Ma il diritto di proprietà è prima di tutto sinonimo di libertà, anche sotto un profilo non meramente economico. Altrettanto importante, da questo punto di vista, è il tema degli espropri, e particolarmente due aspetti del tema: da una parte la legalità dell’intervento, dall’altra il risarcimento del privato che subisce l’esproprio.

Dal primo punto di vista, lo Stato detiene un potere sostanzialmente illimitato e la libertà di agire secondo il fine della funzione sociale (dichiarata di volta in volta secondo necessità e mai chiarita a priori a livello costituzionale): la funzione sociale della proprietà, in questo modo, non sembra più finalizzata alla realizzazione straordinaria di quei servizi ed infrastrutture che il mercato non è in grado di fornire direttamente, ma sembra utilizzata per rimuovere velocemente gli ostacoli giuridici ed economici che si frappongono tra lo Stato ed i cittadini.

Dall’altra parte, l’ammontare del risarcimento, attualmente soggetto a tassazione, viene calcolato sul valore venale del bene – ipotizzando un mercato ideale – e risulta essere ben lontano dai valori reali di mercato.

Nonostante negli ultimi anni siano stati fatti dei passi in avanti in materia legislativa, c’è ancora molto da fare.

La sfida contemporanea, soprattutto tra i liberali, dovrebbe essere quella di tornare ad occuparsi del tema della proprietà privata, apparentemente abbandonato negli ultimi decenni.

Cosa fare, quindi, per tutelare il diritto di proprietà in materia di espropri?

Sicuramente prendere spunto dalle esperienze internazionali, che seppur simili a quella italiana, hanno però elementi positivi da prendere in considerazione (come l’introduzione della figura giudiziaria all’inizio del processo espropriativo).

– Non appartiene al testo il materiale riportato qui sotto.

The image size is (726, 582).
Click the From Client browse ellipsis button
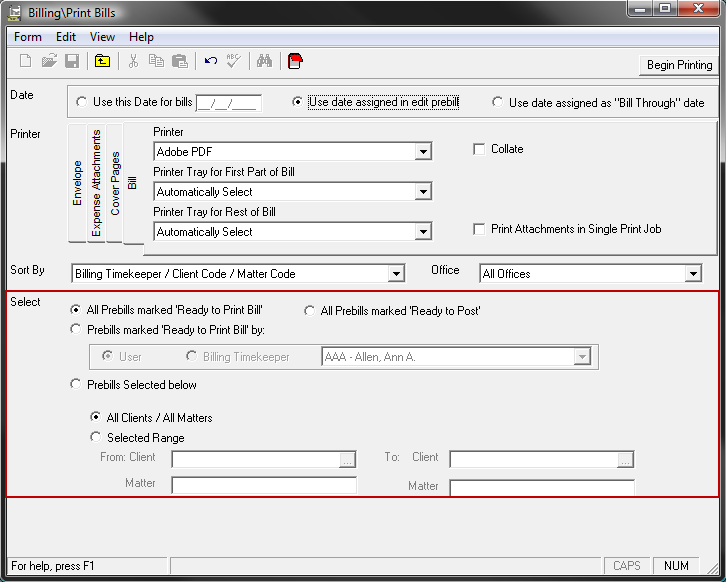347,460
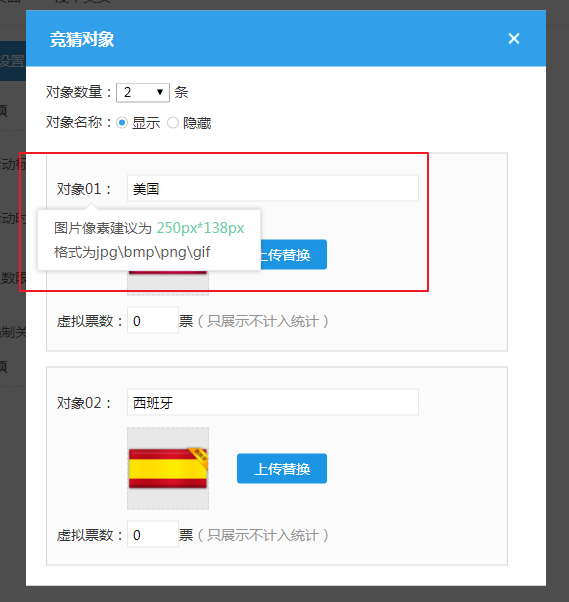Click 虚拟票数 field under 对象02
The image size is (569, 602).
point(153,534)
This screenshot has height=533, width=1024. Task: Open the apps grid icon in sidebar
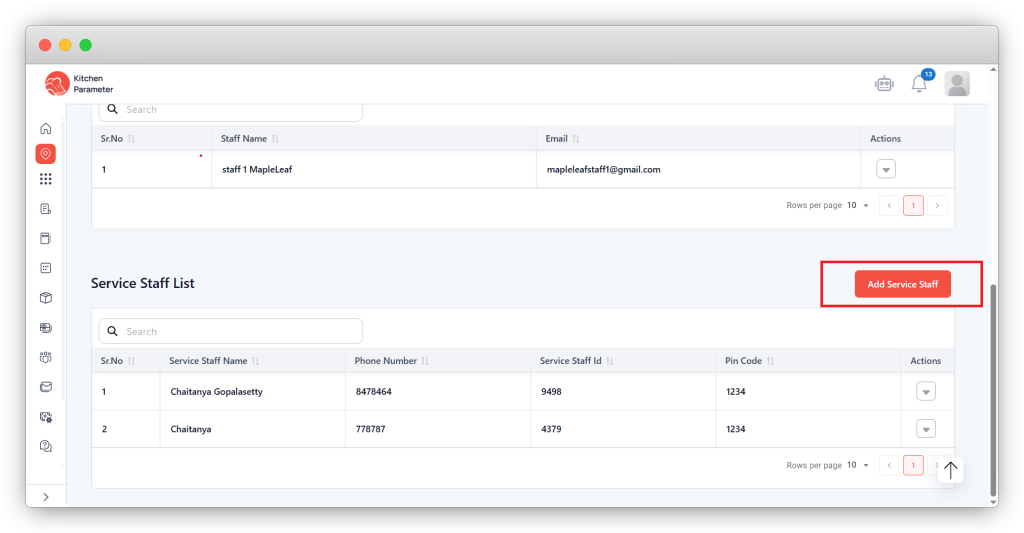coord(45,179)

Chiarire a livello costituzionale cosa si intende per funzione sociale dell’esproprio, aspetto oggi completamente ignorato. E forse, provocatoriamente, pensare non solo alla possibilità di garantire al privato soggetto all’esproprio un indennizzo maggiore del valore di mercato – questo indennizzo dovrebbe essere inteso proprio come ricompensa al torto subìto – ma anche all’eventualità che l’esproprio non venga messo in atto per mancanza di fondi statali da destinare all’indennizzo stesso.